In einem Literaturzirkel im Fernsehen hörte ich vor einiger Zeit erstmals den Namen Thomas Melle und weil mich das Gesagte offensichtlich begeisterte, ließ ich mir vor geraumer Zeit ein Roman von ihm kommen, für wenige Euro, denn er war in gebrauchten Zustand.
„3000 Euro“, Melles zweitem Roman, aus dem Jahr 2014, erzählt über zwei Menschen, die in der soziologischen Aufteilung der Gesellschaft eher im Bereich des Prekariats zu verorten sind. Denise sitzt bei lidl an der Kasse und hat vor einigen Wochen etwas Geld hinzuverdient, als sie in einem Porno mitspielte. Jetzt kreisen ihre Gedanken nicht mehr nur noch um die eigene Tochter, die für ihr Alter etwas hinten dran ist, sondern auch um die Gedanken der Menschen die sie täglich begegnet und die Frage, ob diese sie von ihrem freizügigen Auftritt her erkennen. Ihr fällt der Flaschenpfandsammler Anton auf, der scheinbar auf der Straße lebt. Dieser begann seine Karriere einst als begeisterter Student der Jurisprudenz, verfiel aber immer mehr dem Ausgehen, den Partys und dem Alkohol und verlor nicht nur sein Studium, sondern irgendwie auch sein Leben dabei. Jetzt hat er 3000 Euro Schulden bei der Bank und hofft in einem Gerichtsprozess für geschäftsunfähig erklärt zu werden, womit er seine dringendsten Sorgen los wäre. Denise und Anton begegnen sich und fühlen sich zu einander hingezogen und eine Romanze am unteren Ende des gesellschaftlichen Randes beginnt.
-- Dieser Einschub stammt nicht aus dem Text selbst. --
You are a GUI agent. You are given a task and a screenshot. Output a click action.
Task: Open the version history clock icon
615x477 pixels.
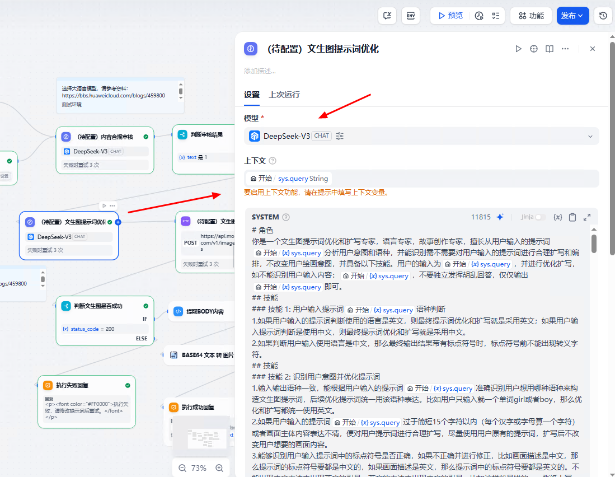pyautogui.click(x=603, y=15)
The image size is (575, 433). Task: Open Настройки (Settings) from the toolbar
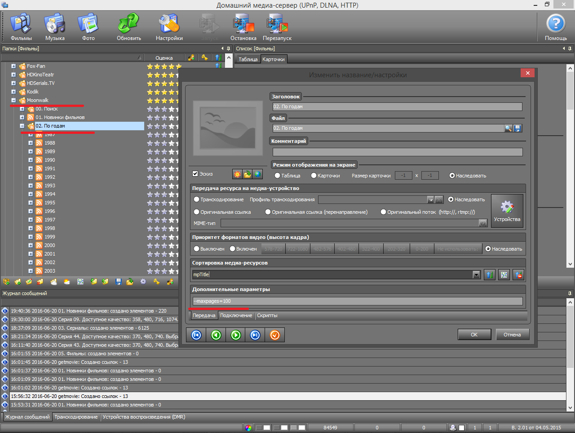pos(169,27)
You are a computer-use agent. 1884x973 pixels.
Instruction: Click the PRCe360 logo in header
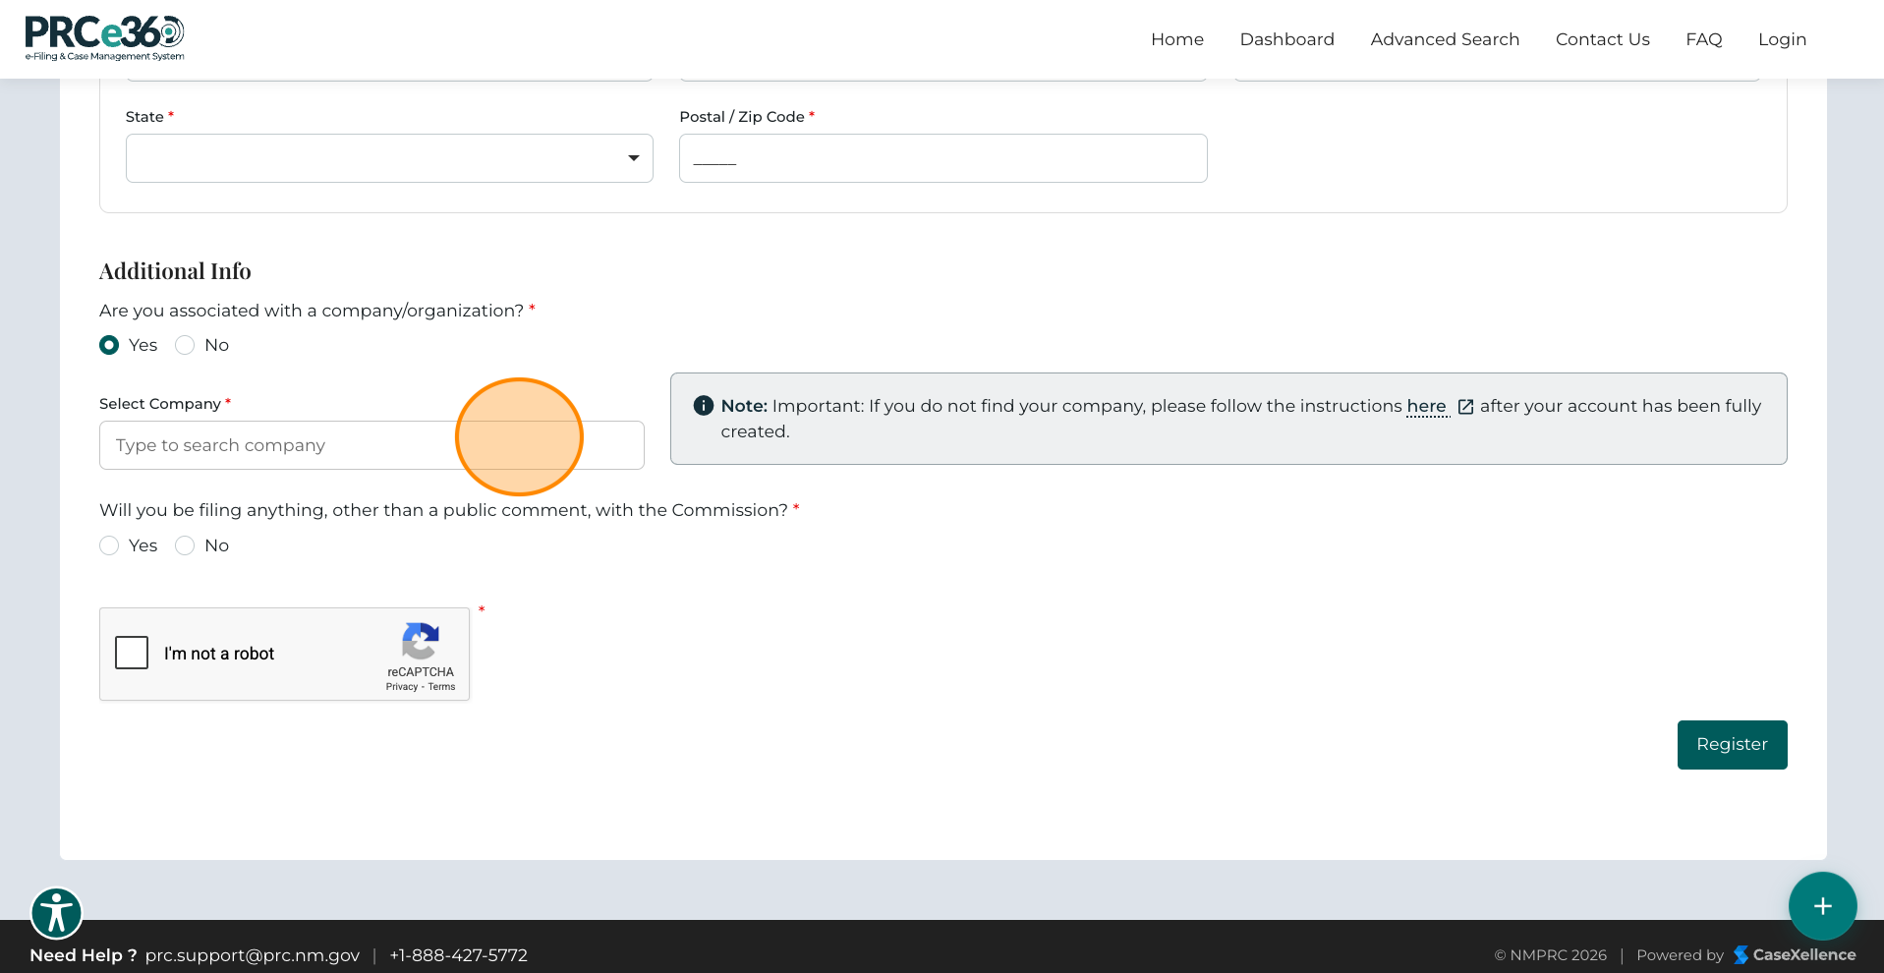[104, 38]
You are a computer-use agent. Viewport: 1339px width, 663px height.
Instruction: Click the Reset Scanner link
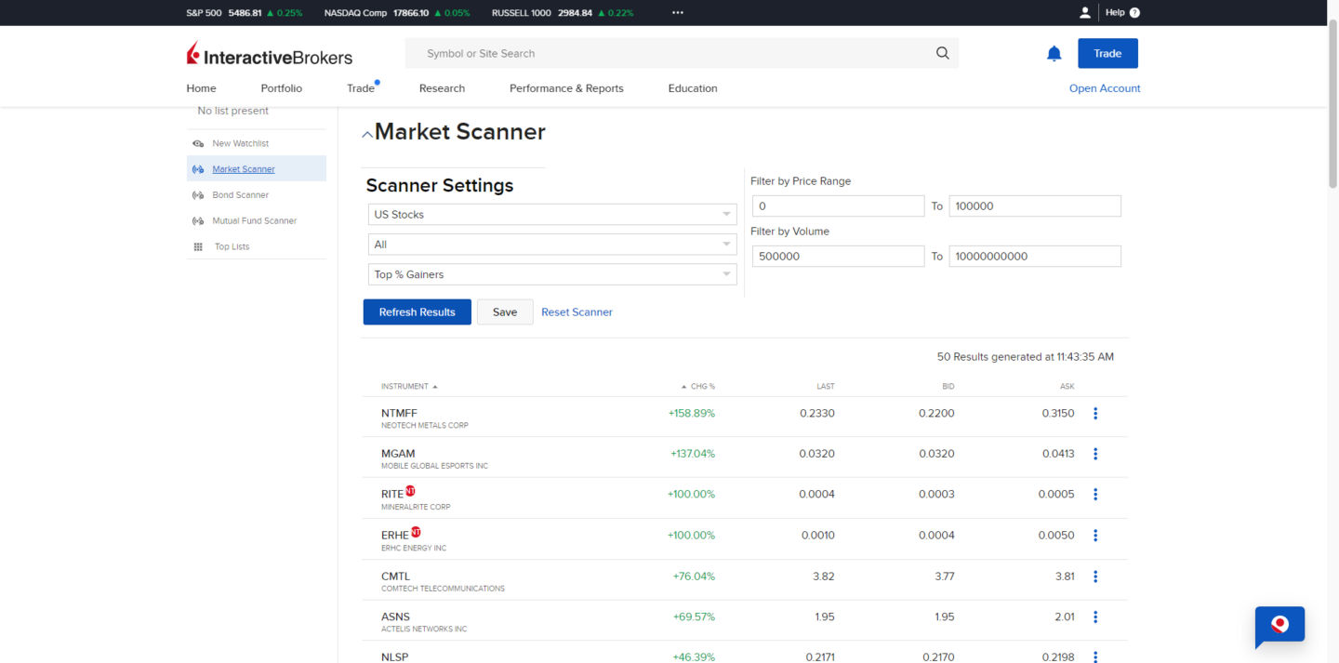577,312
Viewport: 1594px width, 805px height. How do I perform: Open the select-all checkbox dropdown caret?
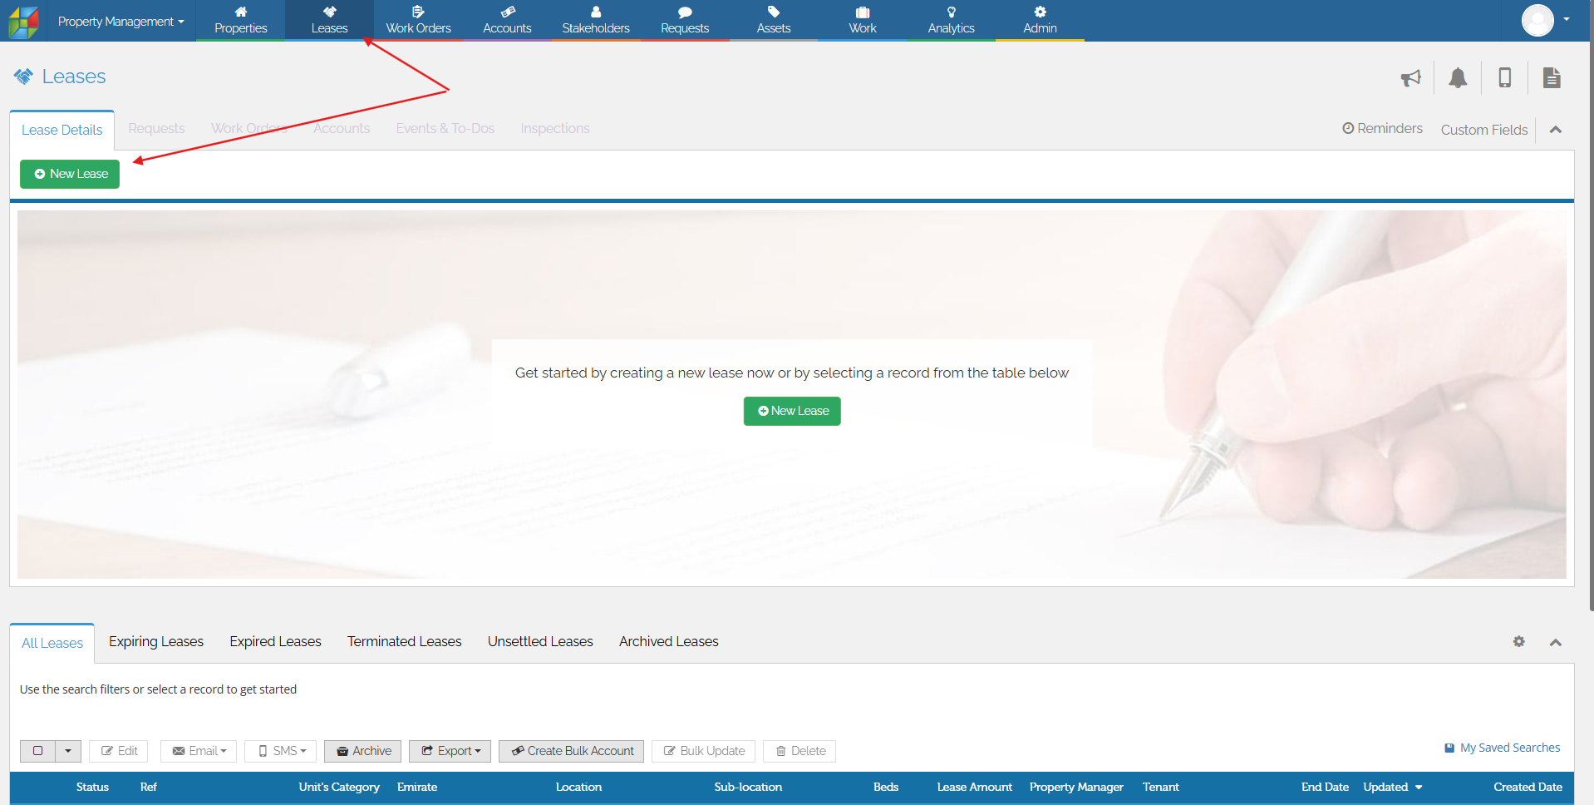(x=68, y=751)
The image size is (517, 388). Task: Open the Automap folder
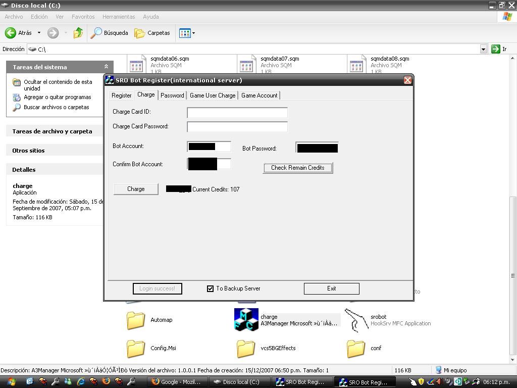[136, 320]
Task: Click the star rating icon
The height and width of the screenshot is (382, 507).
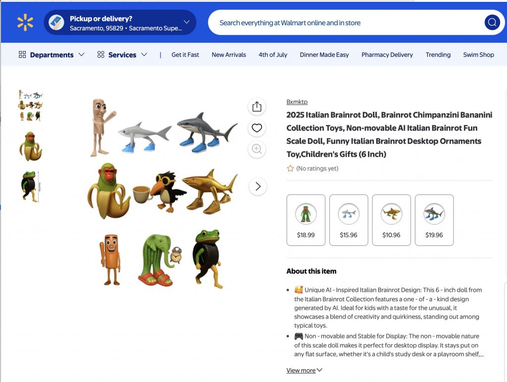Action: click(290, 169)
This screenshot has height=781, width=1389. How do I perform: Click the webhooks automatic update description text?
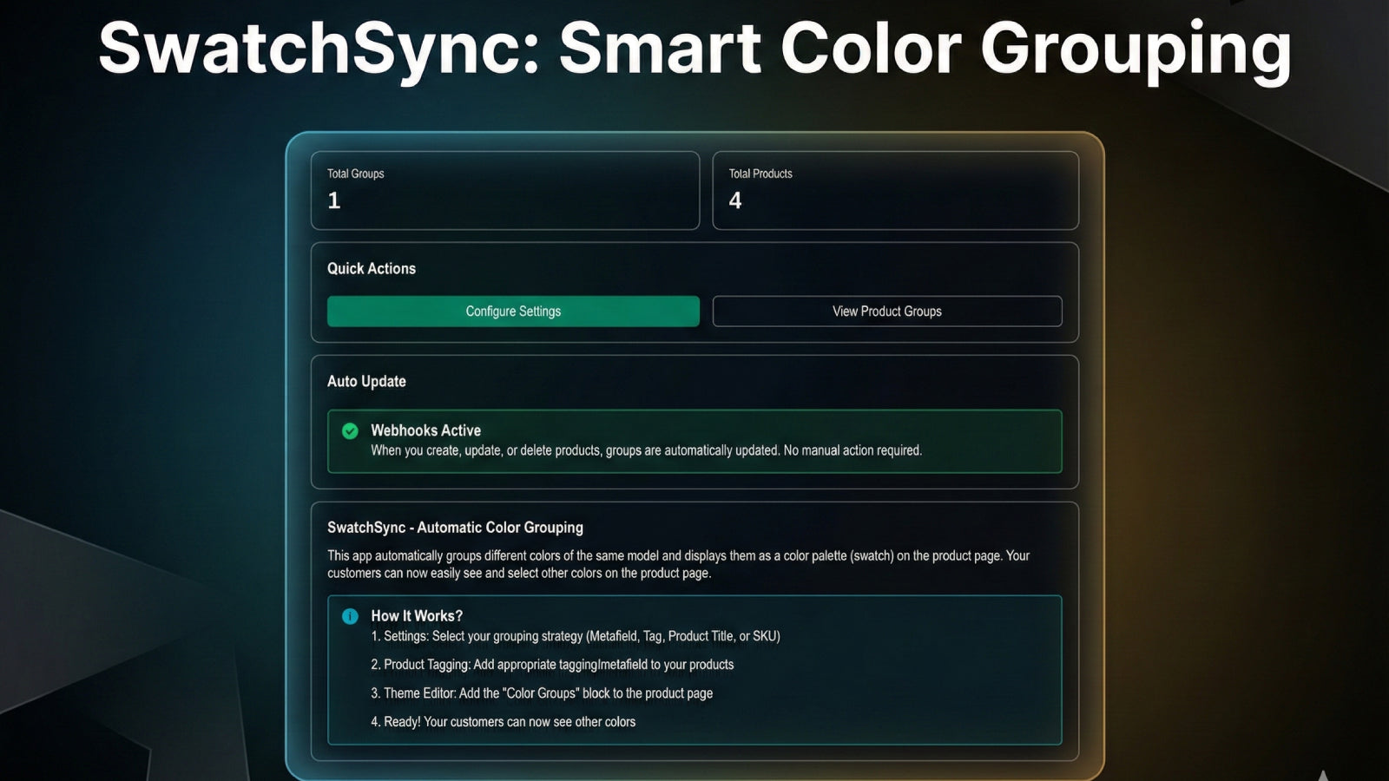[x=646, y=450]
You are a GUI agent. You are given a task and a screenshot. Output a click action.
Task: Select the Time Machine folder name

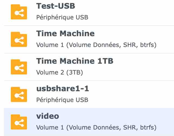pos(65,33)
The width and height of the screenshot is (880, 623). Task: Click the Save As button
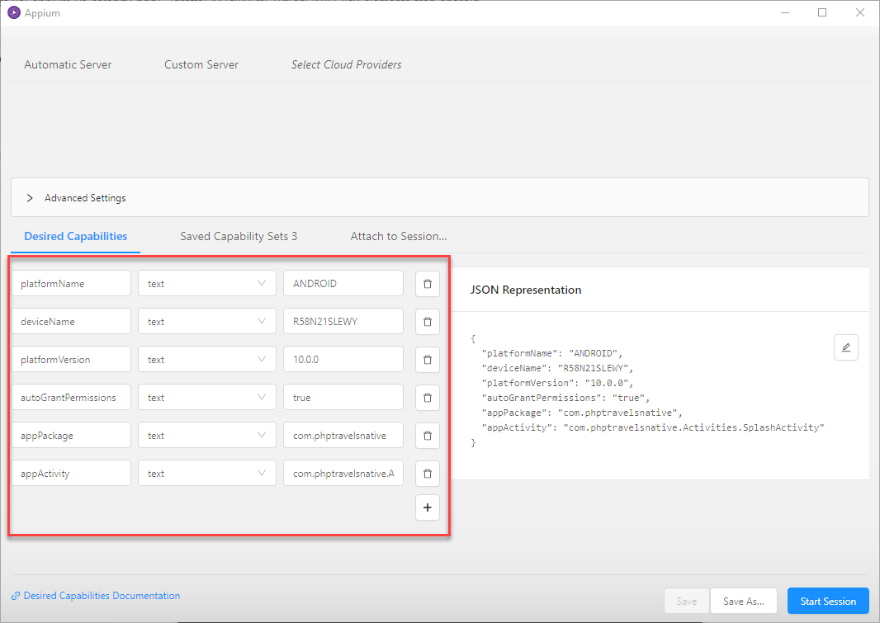coord(743,602)
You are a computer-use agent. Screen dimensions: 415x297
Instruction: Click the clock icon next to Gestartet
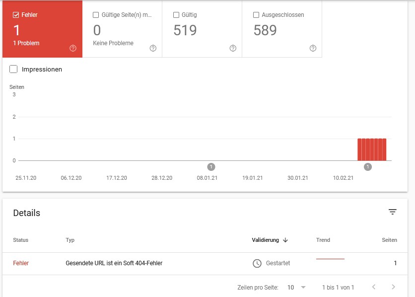pos(257,263)
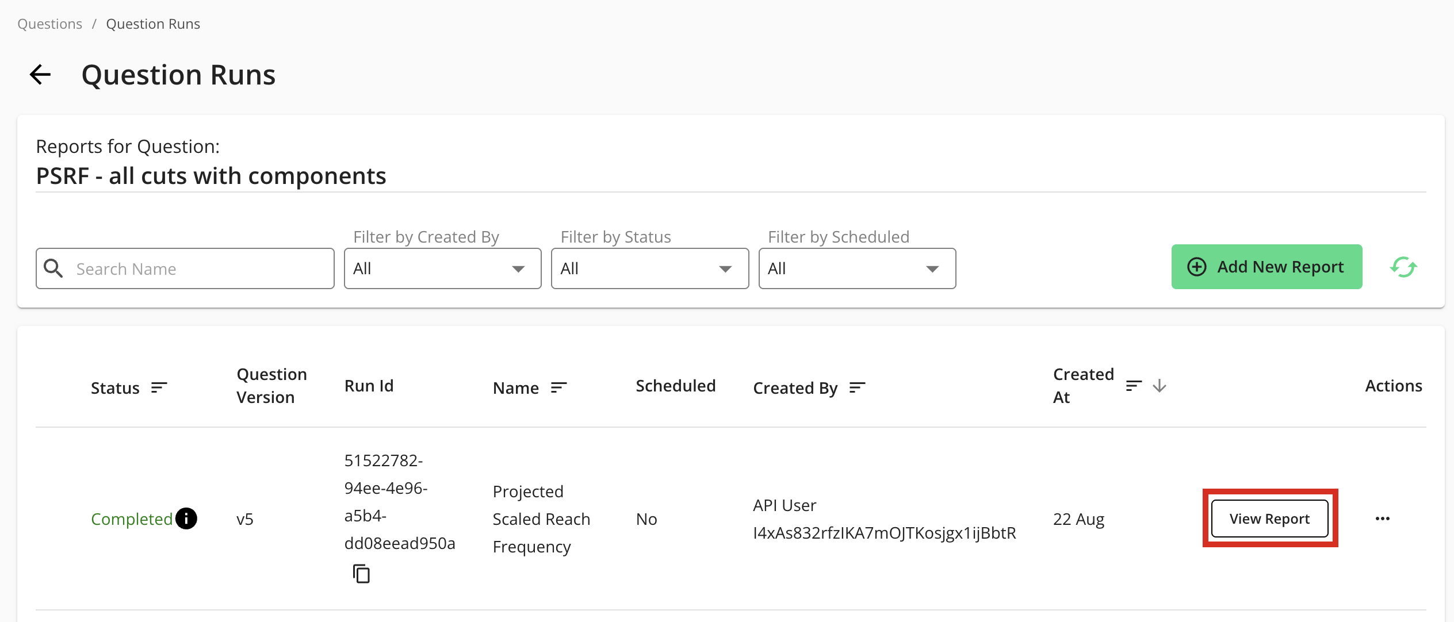This screenshot has width=1454, height=622.
Task: Open the three-dot row actions menu
Action: point(1383,519)
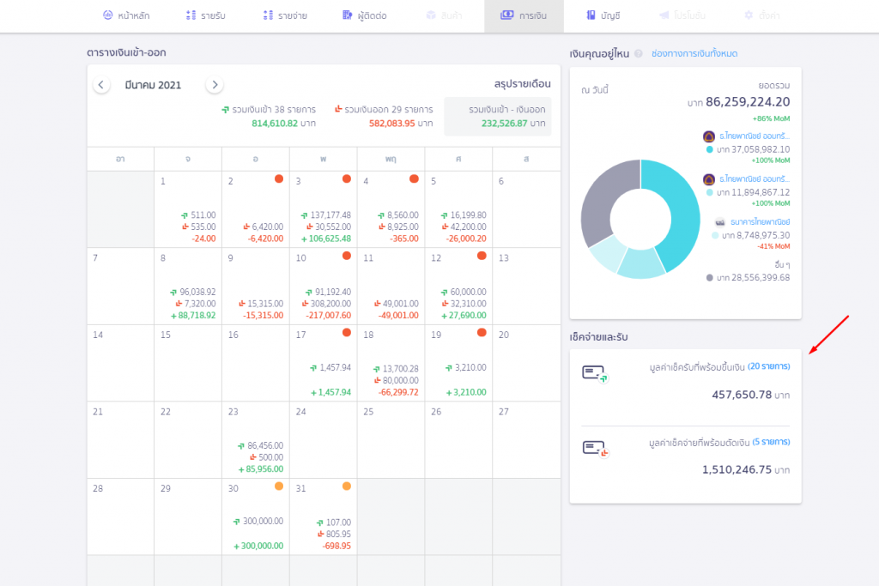
Task: Open the ผู้ติดต่อ contacts tab
Action: [364, 15]
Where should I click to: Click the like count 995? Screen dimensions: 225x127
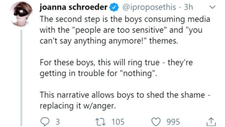[x=173, y=122]
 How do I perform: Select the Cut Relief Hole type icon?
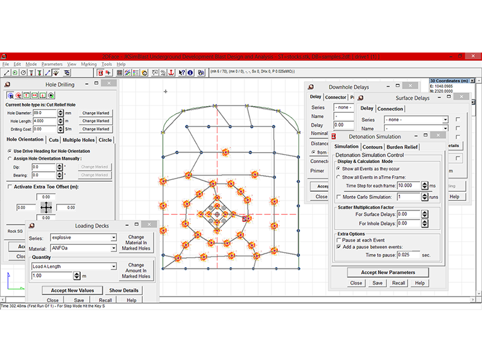[10, 95]
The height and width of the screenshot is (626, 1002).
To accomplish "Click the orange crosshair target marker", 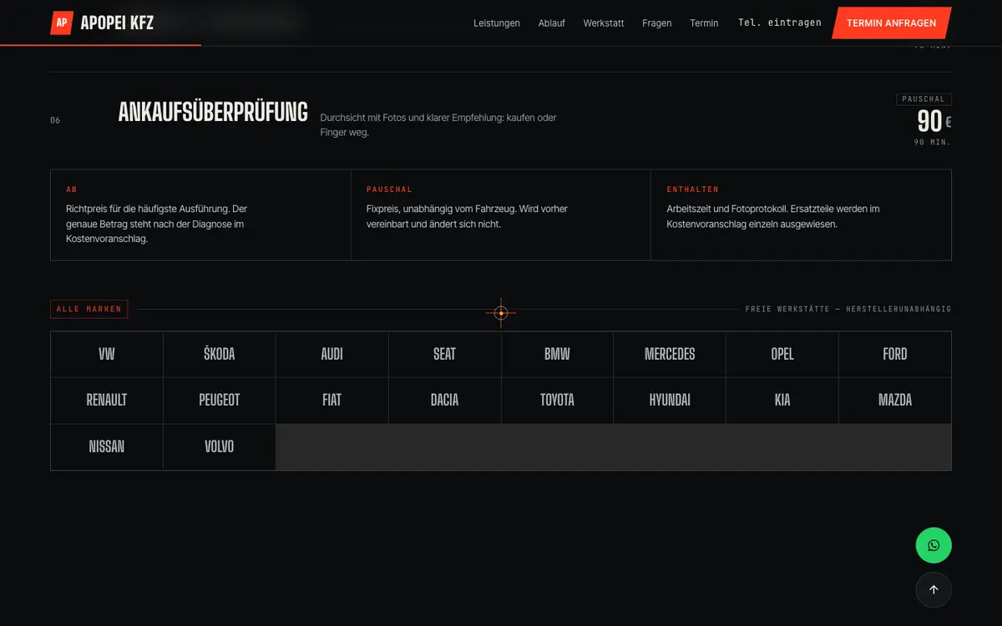I will [501, 313].
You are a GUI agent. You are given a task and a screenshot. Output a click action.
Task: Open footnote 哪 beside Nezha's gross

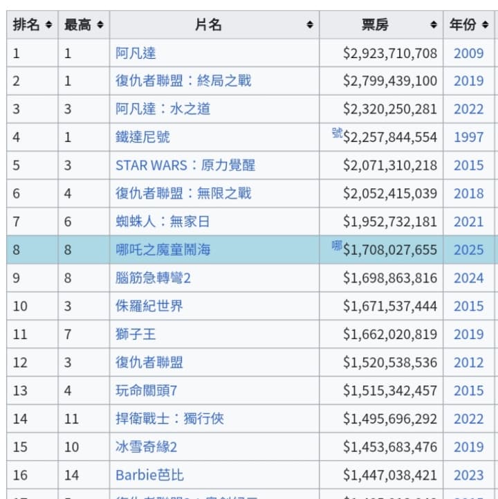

Dieser rund 200 Seiten kurze Roman beginnt stark. Das Setting ist ungewöhnlich und Melles Sätze sind klar und realistisch, man taucht als Leser hinein in die Welt derer, die man für gemeinhin als auf der sozialen Leiter weiter unten betrachtet. Doch mit steigender Seitenzahl wird die Erzählung etwas uninspiriert und verfällt in die Klischees, die für die Verlierer der kapitalistischen Gesellschaft bereit gehalten werden. Während Anton der Frage nachhängt, wie er sein Leben nur so verpfuschen konnte, kreisen Denises Gedanken um das Thema ihrer nicht mehr zu erfüllenden Träume. Dabei ist von Anfang an klar, dass hier kein Wunder passieren wird und ja, auch die obligatorischen Rückfälle und Probleme kommen vor. Solide und gut geschriebene Literatur. Aber es bleibt die Frage beim Leser zurück, ob mit dem Buch irgendetwas Größeres gesagt oder gezeigt würde und ich befürchte das ist hier nicht der Fall.